## TASK TO COMPLETE
Count the lines in the material below that contain the word "height". Give only the number.
-- begin THE INPUT --
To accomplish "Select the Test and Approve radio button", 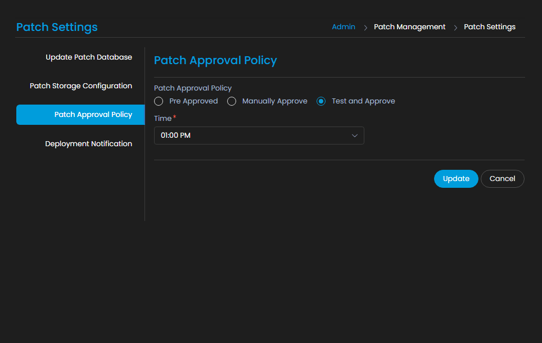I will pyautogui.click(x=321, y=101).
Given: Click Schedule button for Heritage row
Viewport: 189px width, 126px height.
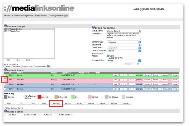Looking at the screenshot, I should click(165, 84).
-- end THE INPUT --
-- begin THE INPUT --
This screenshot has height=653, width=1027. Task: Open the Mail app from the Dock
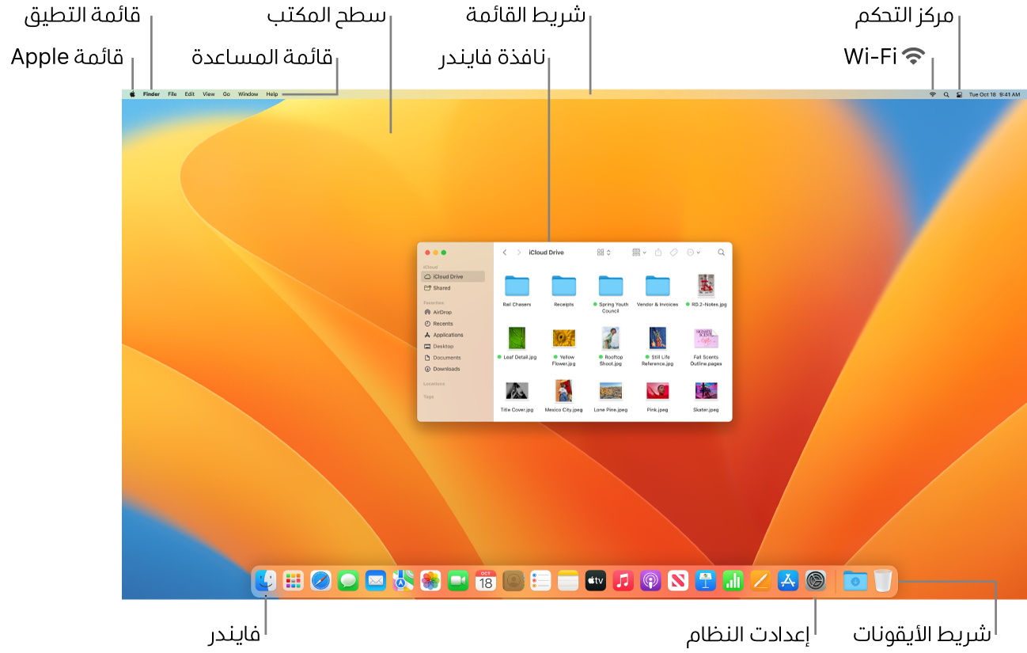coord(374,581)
-- end THE INPUT --
## FINAL RESULT
2